Nature Meditation



AS MESSAGES CELEBRATING EARTH WEEK have been circulating the media, I found myself wondering how I would like to honour this Earth education event here on Pure Green. This comes during an intense time for me personally, the house is in disarray as I prepare for the arrival of my second little one in just 4 (ish) short weeks. The feeling of anticipation and unorganization has left me feeling a little uncentered and I've been searching for ways to find time to refocus my energies so that I feel ready, because at this point, our little one could arrive at any time. 

This is coupled with the arrival of spring (at LONG last).
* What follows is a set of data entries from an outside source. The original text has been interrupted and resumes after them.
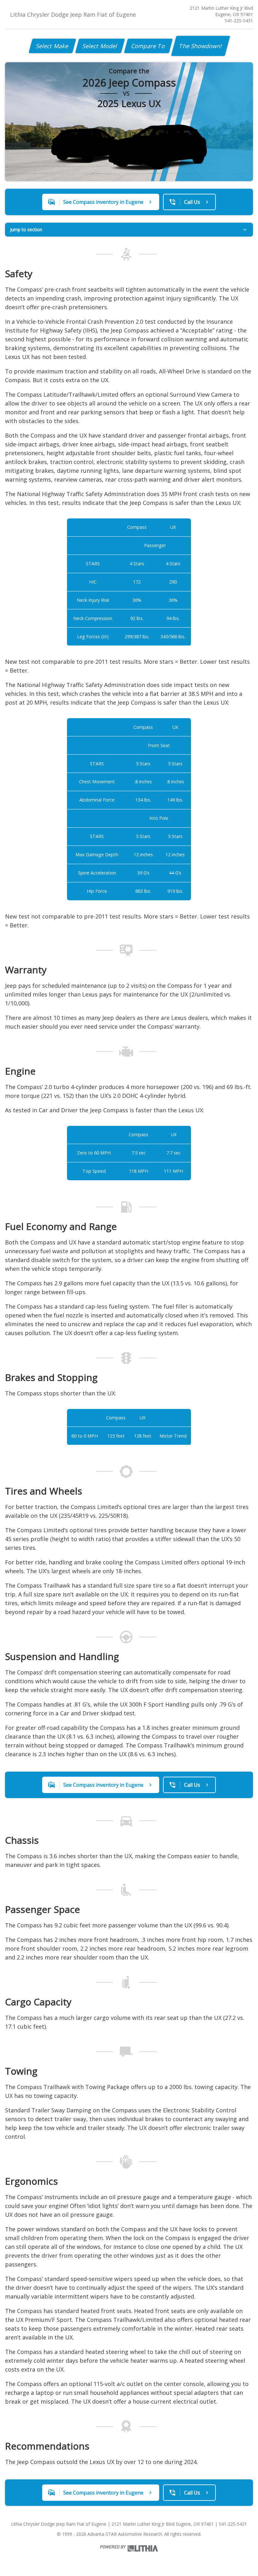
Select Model (100, 46)
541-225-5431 (239, 21)
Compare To (148, 46)
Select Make (52, 46)
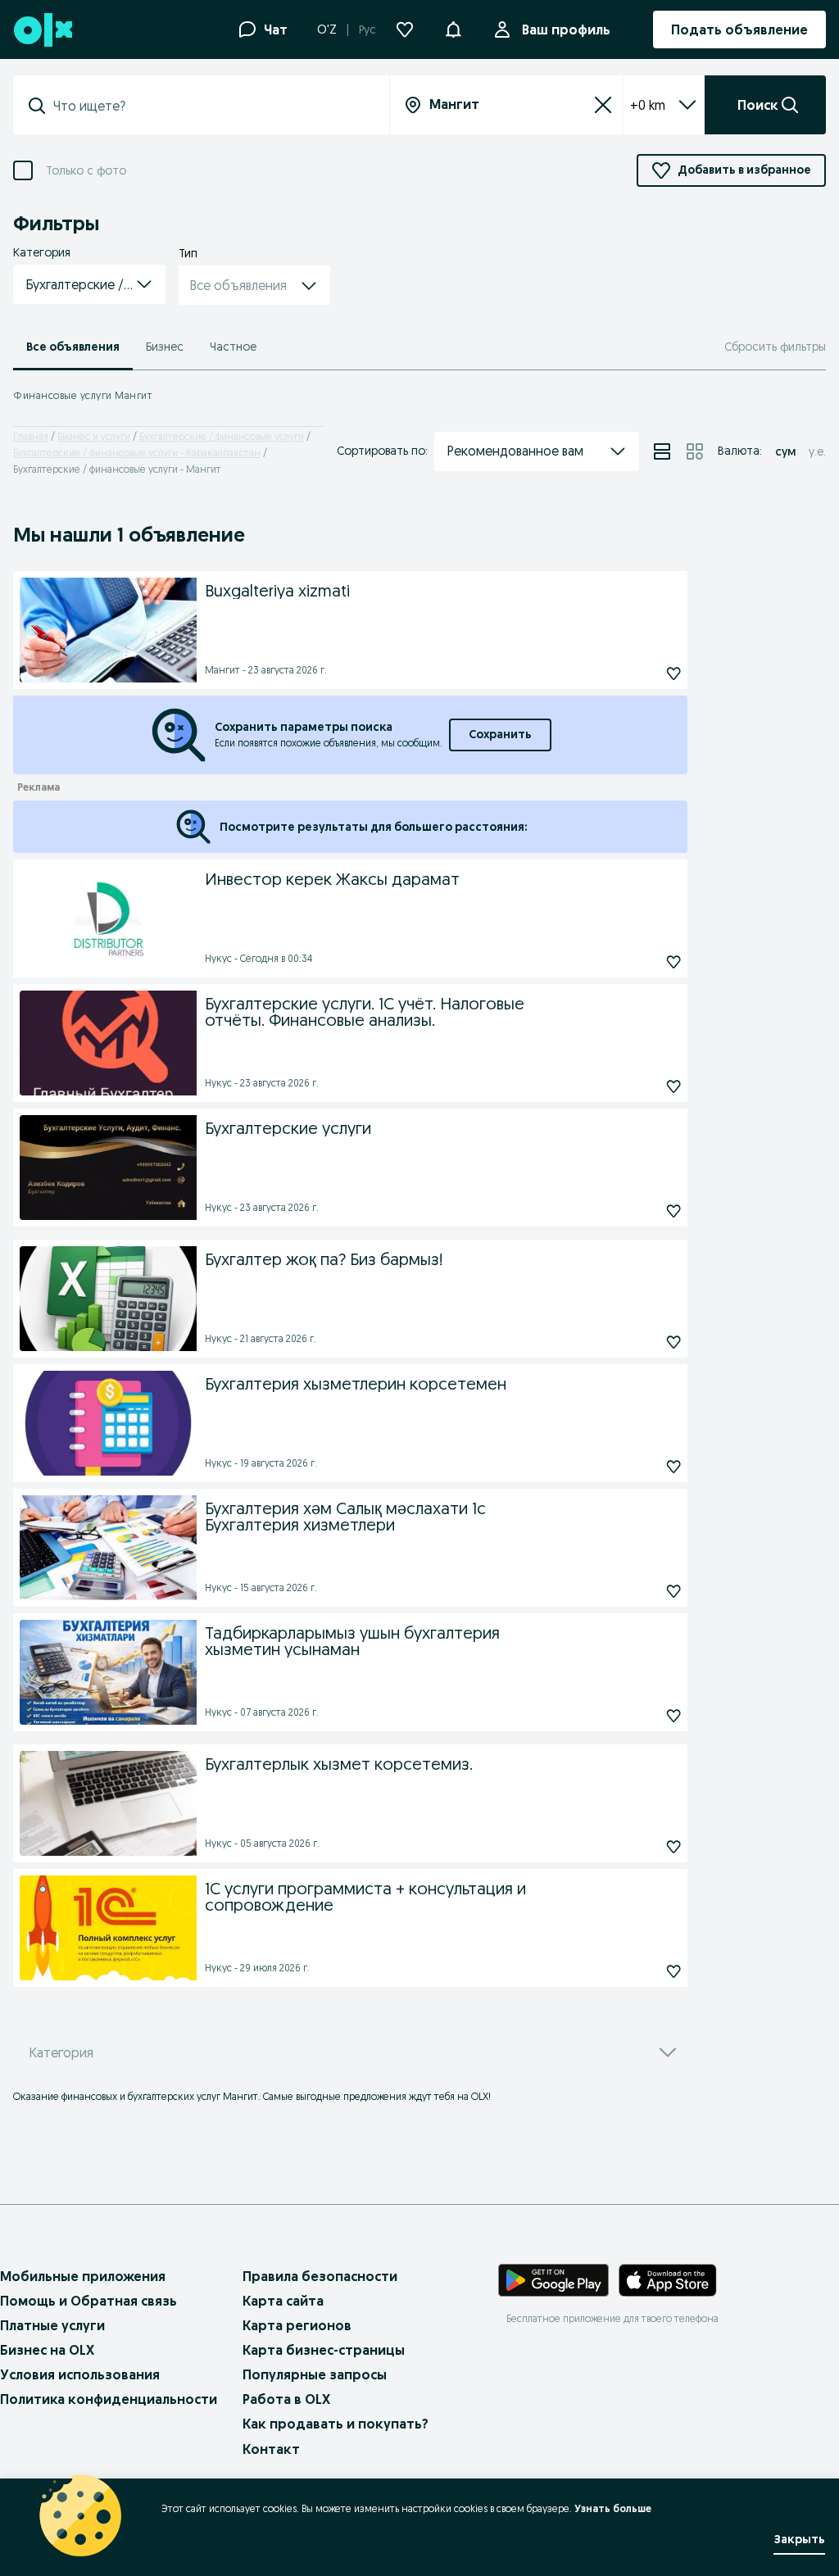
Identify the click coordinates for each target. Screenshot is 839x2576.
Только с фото (86, 171)
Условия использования (80, 2374)
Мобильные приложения (83, 2276)
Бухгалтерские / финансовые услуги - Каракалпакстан (137, 453)
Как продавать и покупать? (336, 2423)
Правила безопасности (320, 2276)
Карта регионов (297, 2325)
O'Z (327, 29)
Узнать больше (612, 2508)
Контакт (271, 2449)
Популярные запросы (315, 2374)
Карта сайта (283, 2301)
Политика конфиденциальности (108, 2399)
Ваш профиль (566, 29)
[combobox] (211, 105)
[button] (453, 28)
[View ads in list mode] (662, 451)
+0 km (647, 105)
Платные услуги (52, 2325)
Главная (30, 436)
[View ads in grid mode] (695, 451)
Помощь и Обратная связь (88, 2301)
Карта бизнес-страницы (324, 2350)
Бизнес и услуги (93, 436)
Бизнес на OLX (47, 2350)
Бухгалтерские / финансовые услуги (221, 436)
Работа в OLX (286, 2399)
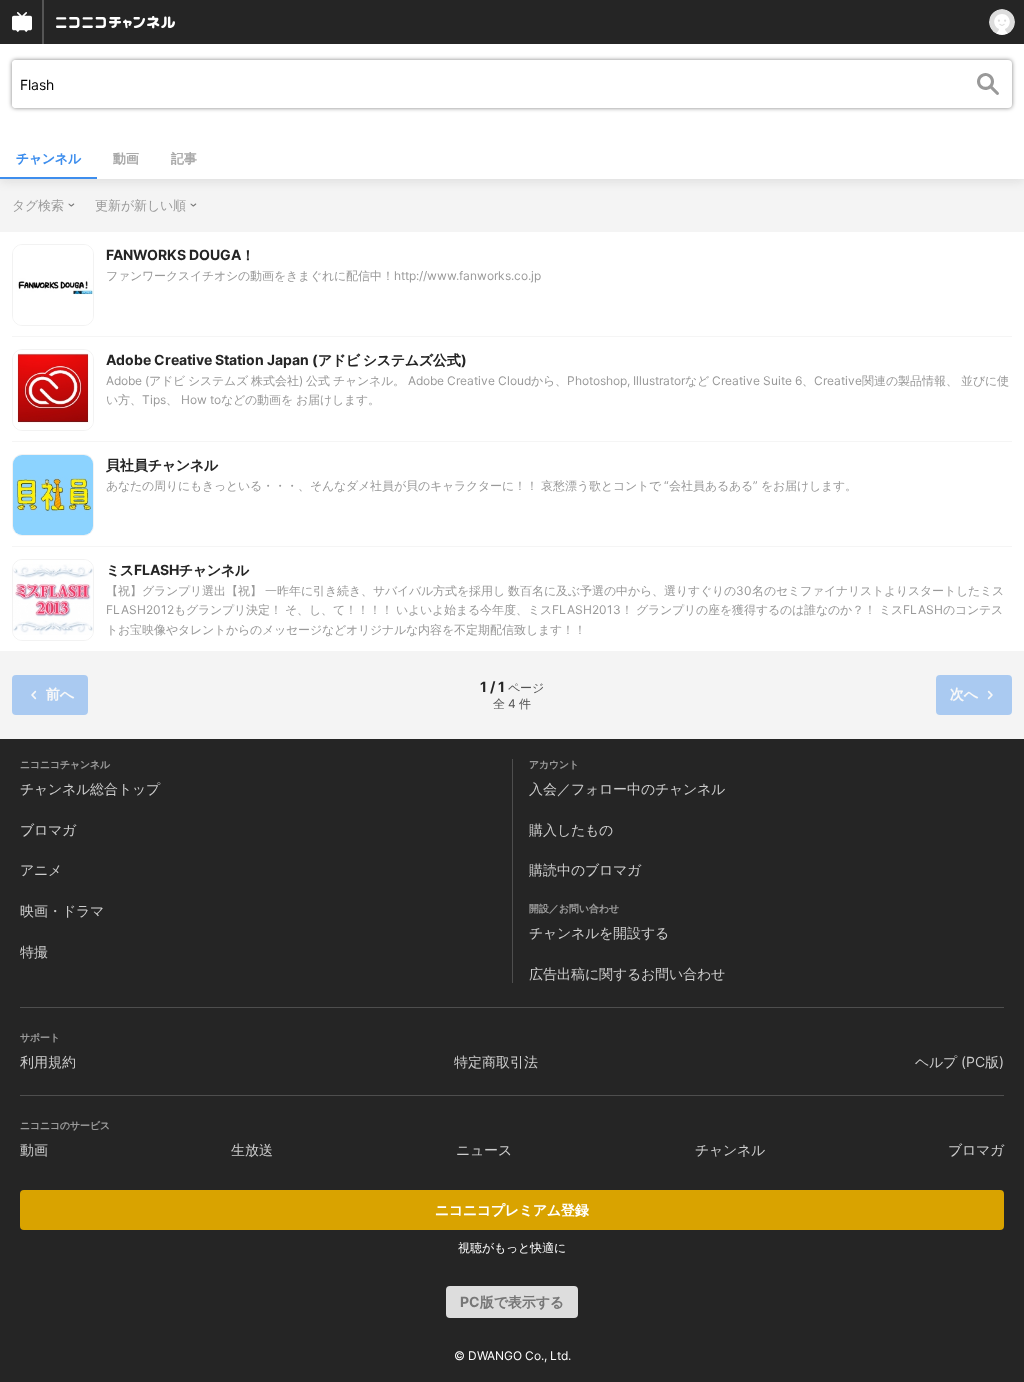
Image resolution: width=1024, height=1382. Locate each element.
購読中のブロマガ (585, 869)
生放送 (252, 1149)
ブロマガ (48, 829)
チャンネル (48, 158)
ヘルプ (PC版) (959, 1061)
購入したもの (571, 829)
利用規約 (48, 1061)
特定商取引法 (496, 1061)
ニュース (484, 1149)
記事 (184, 158)
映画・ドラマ (62, 910)
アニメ (41, 869)
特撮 (34, 951)
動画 (126, 158)
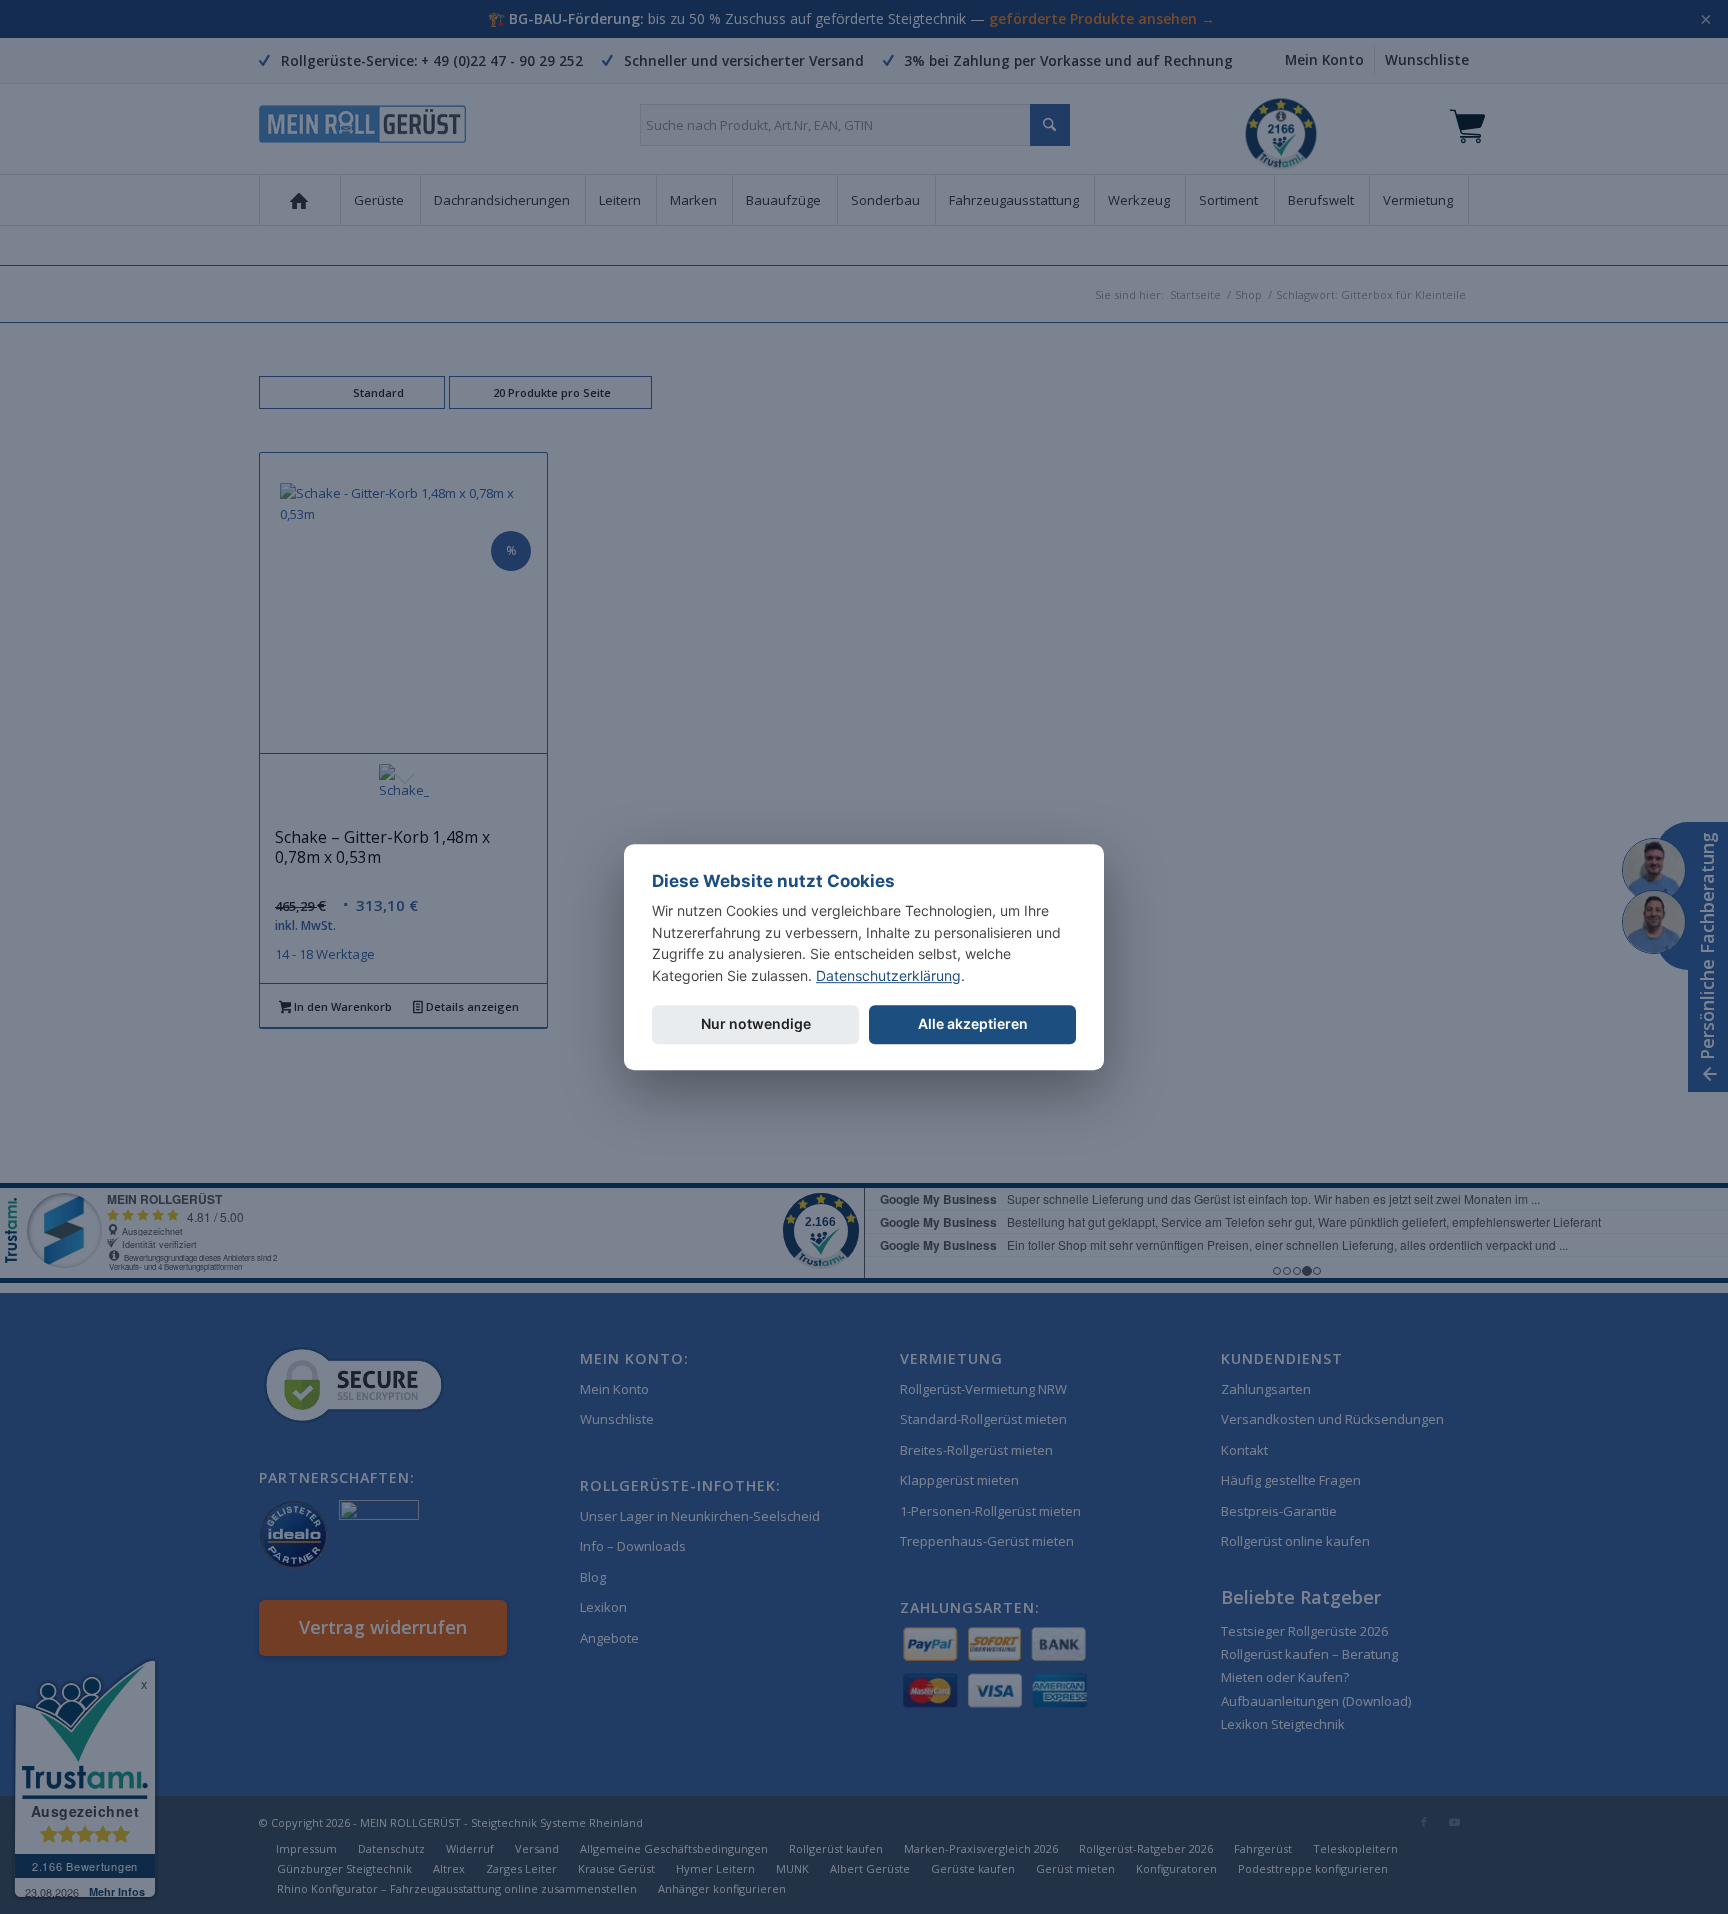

Depending on where you live you likely have been enjoying a shift in weather for weeks now, but here at my home the snow has slowly, slowly, been seeping into the ground, finally the wind has shifted and the expansive energy of warmer air and light has been lifting my spirits. Spring is such a time of rebirth—it feels apropo to welcome new life at this time as new life is springing up all around us. I'm trying to learn a way of being from the Earth, to allow the lessons of the darker, more introspective winter months simply seep into me, accepting them, allowing them to become part of me, change me, but then disappear, just like the snow. They nourish me, watering seeds of change, and now it's time to move on.

Bringing myself back to Earth week, I realize that my mission with Pure Green is to appreciate the planet each and every day. There are enough top ten lists of green habits out there, I'm hoping to encourage you to seek out nature and truly appreciate what we're working to preserve. Nature is a meditation if you take the time to really notice it, to be in it. I realize that if you live in an urban environment it's not always easy to feel connected to nature, but there is always a way. In Japan there is a concept known as Forest Bathing, in which spending time amongst trees helps to counterbalance the effects of stress and an overproductive life. It seems that even gazing at a photo of trees or water helps reduce stress. This is not at all surprising to me to learn that nature can help calm us and bring us back to ourselves—as evolutionary humans, this is our natural habititat—it is coming home. 

Here is an excercise for you to ponder, borrowing from both the concept of Forest Bathing as well as Grouding (a practice of connecting your energy to that of the Earth to rebalance and heal yourself by simply walking barefoot, or touching the ground or a tree with some part of your exposed body such as your hands). It's meant to calm you, to diffuse stress, to heal, but also to foster gratitude for nature. This gratitude, in my mind, is the way forward. It is the motivator for us all to save this planet.

At your next opportunity, when you feel open to it and the weather feels nice, find a spot that inspires you and where you feel comfortable, be it in the forest, your garden, or the park. Sit with bare feet or your hands touching the ground, and gently close your eyes, breathing deeply, slowly in and out. As you sit, allow your senses to take in sounds around you, focusing if you can on sounds of nature: birds and insects, squirrels scuffling, leaves dropping, etc. The diversity of sound might surprise you (do your best to filter out urban sounds even though it can be hard—you will get better at it). As you feel your senses sharpen and your body relaxing, imagine you can feel a pulse emanating from the ground that envelopes you in calm and wellbeing (it's not your imagination, there is indeed a life force that flows through every living thing). Focus on expanding that sensation with every breath, continuing for a few minutes at least. When you're ready, gently wiggle your fingers and toes to bring yourself back, and slowly open your eyes, taking in your natural surroundings and seeing the true beauty of it. Sit quiety for a minute longer, simply appreciating.